Saturday, 20 May 2017

sequences and series - Find $lim_{nto infty} (1-frac{1}{2}+frac{1}{3}-...-frac{1}{2n})$



Find : $\lim_{n\to \infty} (1-\frac{1}{2}+\frac{1}{3}-...-\frac{1}{2n})$ .



My Approach:




Let $x_n=(1-\frac{1}{2}+\frac{1}{3}-...-\frac{1}{2n})$ .



I know that $\gamma_{n}=\sum_{n=1}^n \frac{1}{n} -\log(n)$ . And $<\gamma_n>$ converges to Euler's constant i.e. $\gamma$ which lies between $0.3$ and $1$ .



Using this fact I found ,



$x_n=1+\gamma_{2n-1}+\log(2n-1)-\gamma_{2n}-\log(2n)$



since $\gamma_{2n-1}$ and $\gamma_{2n}$ are subsequences of convergent sequence $<\gamma_n>$ , so they converges to same limit as $n$ goes to $\infty$ .




Hence , $\lim_{n\to \infty} x_n= 1$ .



Question:



To check whether I'm wrong or right . Actually I don't have answers , Please help!



EDIT:
$(1)$ My approach is wrong.


Answer




To answer the question of what you did wrong in your approach specifically, it's just that your arithmetic is wrong.

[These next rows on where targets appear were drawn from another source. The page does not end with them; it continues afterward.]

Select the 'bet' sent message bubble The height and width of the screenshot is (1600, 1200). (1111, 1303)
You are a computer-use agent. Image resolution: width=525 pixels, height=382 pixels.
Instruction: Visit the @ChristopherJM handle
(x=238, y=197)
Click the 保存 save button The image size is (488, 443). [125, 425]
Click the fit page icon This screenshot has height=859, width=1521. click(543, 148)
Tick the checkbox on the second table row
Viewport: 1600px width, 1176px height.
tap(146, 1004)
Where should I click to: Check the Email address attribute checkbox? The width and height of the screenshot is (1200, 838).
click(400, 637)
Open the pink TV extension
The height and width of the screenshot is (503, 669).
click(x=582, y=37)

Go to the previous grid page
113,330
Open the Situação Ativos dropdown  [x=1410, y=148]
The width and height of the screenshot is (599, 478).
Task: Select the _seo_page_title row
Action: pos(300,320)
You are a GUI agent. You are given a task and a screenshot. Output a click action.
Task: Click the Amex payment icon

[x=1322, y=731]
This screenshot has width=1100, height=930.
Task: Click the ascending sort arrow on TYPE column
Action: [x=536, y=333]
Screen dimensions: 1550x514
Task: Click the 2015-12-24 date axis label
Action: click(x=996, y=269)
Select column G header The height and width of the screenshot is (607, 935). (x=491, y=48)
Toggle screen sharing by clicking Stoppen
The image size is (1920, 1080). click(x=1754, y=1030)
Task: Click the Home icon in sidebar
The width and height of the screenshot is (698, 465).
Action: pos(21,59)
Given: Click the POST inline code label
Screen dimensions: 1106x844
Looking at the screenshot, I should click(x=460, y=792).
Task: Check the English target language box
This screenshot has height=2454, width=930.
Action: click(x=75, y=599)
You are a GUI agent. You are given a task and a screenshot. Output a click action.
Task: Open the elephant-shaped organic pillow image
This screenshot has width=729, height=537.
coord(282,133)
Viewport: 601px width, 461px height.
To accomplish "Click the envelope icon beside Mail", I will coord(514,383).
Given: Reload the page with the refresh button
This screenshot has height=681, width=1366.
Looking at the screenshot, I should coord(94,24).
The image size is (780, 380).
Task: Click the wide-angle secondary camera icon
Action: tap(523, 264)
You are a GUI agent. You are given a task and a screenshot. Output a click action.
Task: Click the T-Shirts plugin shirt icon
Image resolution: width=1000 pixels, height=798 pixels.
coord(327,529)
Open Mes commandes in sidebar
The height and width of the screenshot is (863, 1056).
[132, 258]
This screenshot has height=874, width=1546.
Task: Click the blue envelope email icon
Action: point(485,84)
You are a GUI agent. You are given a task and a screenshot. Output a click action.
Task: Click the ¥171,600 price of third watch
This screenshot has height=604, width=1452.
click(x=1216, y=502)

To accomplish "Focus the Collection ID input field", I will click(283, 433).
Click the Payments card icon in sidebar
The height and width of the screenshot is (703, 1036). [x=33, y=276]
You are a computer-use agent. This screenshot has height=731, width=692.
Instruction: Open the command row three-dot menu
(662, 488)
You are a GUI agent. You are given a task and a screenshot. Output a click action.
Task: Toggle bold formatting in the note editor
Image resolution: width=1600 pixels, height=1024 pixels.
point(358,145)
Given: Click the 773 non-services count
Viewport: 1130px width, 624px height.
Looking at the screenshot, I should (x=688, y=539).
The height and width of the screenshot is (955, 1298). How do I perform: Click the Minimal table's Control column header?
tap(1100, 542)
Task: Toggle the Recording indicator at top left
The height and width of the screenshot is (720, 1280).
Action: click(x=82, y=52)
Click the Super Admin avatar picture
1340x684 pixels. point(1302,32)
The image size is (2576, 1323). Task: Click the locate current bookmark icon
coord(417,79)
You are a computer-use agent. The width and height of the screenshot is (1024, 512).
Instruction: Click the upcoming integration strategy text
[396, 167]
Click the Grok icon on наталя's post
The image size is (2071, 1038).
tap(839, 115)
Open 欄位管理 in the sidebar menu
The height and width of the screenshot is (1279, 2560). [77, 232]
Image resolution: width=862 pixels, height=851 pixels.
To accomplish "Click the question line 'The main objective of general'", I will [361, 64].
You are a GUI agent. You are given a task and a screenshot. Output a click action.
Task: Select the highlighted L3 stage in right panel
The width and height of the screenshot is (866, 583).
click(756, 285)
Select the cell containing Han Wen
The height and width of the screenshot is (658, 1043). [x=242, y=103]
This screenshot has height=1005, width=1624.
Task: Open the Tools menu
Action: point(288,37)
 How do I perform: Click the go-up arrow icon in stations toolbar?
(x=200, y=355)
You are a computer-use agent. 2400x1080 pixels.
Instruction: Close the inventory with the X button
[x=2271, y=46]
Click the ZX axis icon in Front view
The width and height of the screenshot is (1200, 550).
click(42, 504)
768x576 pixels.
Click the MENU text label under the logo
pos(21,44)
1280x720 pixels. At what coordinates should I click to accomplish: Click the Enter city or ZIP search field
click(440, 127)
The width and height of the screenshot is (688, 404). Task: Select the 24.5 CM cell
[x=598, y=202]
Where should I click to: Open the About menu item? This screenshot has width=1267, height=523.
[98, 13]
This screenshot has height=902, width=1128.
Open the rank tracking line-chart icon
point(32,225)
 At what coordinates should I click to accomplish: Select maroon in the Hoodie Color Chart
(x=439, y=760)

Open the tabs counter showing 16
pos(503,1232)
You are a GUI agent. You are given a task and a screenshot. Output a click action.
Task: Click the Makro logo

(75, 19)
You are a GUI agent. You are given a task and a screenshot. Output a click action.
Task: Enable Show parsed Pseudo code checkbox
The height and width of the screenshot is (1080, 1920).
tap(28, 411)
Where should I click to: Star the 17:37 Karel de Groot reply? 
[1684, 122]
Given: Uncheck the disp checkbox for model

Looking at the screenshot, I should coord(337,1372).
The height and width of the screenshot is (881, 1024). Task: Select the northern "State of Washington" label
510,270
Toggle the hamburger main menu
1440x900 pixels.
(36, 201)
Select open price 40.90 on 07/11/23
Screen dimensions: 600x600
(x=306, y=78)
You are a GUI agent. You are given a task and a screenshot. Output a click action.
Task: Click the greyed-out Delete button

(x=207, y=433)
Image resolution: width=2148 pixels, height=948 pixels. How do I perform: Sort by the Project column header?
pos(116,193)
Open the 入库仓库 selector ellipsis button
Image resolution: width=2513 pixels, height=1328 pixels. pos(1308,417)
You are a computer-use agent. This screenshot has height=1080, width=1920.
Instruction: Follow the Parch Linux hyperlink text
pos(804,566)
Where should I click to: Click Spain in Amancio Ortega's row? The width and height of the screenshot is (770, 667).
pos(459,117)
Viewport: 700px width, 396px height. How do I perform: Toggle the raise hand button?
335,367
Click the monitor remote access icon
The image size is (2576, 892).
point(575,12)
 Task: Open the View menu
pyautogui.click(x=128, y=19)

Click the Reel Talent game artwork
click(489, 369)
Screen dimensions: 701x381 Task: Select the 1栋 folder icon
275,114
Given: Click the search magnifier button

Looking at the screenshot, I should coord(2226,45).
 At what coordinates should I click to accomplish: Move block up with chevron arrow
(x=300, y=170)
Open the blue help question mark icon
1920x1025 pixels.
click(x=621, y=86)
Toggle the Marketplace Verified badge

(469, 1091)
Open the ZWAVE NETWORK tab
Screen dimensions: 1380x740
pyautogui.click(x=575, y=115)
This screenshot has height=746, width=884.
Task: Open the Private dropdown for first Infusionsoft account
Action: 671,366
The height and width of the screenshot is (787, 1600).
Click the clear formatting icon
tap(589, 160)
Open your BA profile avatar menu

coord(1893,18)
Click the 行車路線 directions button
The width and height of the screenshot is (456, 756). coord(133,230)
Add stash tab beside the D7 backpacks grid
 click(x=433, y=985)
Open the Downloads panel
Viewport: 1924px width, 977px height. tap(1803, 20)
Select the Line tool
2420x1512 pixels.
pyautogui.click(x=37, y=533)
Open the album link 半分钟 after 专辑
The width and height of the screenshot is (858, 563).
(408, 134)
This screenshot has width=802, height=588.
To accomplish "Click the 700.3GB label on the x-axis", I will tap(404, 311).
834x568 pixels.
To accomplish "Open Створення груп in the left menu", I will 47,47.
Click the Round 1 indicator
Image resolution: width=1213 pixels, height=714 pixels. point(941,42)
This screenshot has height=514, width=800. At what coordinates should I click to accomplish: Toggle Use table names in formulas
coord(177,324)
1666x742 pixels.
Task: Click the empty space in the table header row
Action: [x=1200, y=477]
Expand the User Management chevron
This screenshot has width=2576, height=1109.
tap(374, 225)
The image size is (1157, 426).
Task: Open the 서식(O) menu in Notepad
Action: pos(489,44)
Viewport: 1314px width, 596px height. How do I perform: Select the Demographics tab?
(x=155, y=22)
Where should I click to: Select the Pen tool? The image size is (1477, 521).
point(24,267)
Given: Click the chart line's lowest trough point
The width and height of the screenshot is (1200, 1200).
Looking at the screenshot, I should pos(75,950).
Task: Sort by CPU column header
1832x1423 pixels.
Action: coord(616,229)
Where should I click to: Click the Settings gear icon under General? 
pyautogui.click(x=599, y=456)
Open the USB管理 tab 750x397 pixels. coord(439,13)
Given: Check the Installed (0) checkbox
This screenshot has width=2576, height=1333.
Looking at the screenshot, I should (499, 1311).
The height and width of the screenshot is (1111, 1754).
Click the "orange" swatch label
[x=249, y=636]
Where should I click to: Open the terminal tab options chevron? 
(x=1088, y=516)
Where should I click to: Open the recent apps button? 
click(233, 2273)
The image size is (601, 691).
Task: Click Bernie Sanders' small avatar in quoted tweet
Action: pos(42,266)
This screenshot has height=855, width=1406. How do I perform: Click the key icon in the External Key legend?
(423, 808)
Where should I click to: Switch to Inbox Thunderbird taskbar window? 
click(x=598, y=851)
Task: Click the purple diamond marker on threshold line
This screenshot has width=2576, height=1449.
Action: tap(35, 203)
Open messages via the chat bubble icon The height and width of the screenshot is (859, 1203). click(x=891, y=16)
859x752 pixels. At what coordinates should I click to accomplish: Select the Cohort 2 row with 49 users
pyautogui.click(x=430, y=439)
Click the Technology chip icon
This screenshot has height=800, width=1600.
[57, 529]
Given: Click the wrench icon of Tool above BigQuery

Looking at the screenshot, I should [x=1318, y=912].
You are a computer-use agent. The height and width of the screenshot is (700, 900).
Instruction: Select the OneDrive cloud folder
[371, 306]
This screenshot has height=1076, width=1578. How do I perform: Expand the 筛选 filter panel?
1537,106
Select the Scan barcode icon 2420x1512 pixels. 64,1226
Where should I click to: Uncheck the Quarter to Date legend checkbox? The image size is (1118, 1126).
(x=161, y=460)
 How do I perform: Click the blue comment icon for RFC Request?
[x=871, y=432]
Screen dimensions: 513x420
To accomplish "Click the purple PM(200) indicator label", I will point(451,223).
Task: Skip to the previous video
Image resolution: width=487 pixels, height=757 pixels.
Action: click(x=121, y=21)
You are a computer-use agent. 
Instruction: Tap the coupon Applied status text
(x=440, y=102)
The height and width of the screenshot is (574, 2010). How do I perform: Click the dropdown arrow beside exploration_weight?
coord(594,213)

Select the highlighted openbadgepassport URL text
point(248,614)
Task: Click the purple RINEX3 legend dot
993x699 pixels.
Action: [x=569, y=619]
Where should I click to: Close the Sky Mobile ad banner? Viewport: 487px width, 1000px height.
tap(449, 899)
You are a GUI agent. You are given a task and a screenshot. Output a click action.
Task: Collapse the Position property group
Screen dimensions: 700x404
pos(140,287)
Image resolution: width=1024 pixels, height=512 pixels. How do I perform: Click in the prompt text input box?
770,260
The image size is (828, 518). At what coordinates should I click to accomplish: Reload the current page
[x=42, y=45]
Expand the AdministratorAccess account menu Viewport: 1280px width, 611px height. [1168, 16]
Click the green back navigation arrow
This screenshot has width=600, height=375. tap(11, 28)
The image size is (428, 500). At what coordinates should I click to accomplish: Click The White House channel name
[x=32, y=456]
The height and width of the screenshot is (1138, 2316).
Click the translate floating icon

You write (essentially) $x_n=1+\gamma_{2n-1}+\log(2n-1)-\left(\gamma_{2n}+\log(2n)\right)$; your idea of writing $x_n$ as a difference of harmonic terms is broadly correct, but let's look at what's going on here. I'll write (using your notation) $H_n=\gamma_n+\log(n)=\sum_{i=1}^n\frac1i$ for the harmonic numbers; then what you've written is $1+H_{2n-1}-H_{2n}$. But almost all of the terms cancel out of this sum, because it's not the case that $H_{2n-1}=1+\frac13+\frac15+\ldots+\frac1{2n-1}$ and $H_{2n}=\frac12+\frac14+\ldots+\frac1{2n}$; instead, $H_{2n-1}=1+\frac12+\frac13+\ldots$ and similarly for $H_{2n}$, so what you've written is just $1-\frac1{2n}$.



Instead, to use the approach you're trying, you need to start with $1+\frac12+\frac13+\ldots+\frac1{2n}$ and then subtract the even terms twice :once to 'eliminate' them from the harmonic sum, yielding $1+\frac13+\frac15+\ldots$, and then a second time to 'add' the negative terms and give the sum $1-\frac12+\frac13-\frac14+\ldots$ that you want. This means that your sum is $$\begin{eqnarray}
1+\frac12+\frac13+\ldots+\frac1{2n}-2(\frac12+\frac14+\ldots+\frac1{2n}) \\ =1+\frac12+\ldots+\frac1{2n}-(\frac22+\frac24+\frac26+\ldots+\frac2{2n}) \\ =1+\frac12+\ldots+\frac1{2n}-(1+\frac12+\frac13+\ldots+\frac1n) \\
=H_{2n}-H_n
\end{eqnarray}$$. Can you finish from here?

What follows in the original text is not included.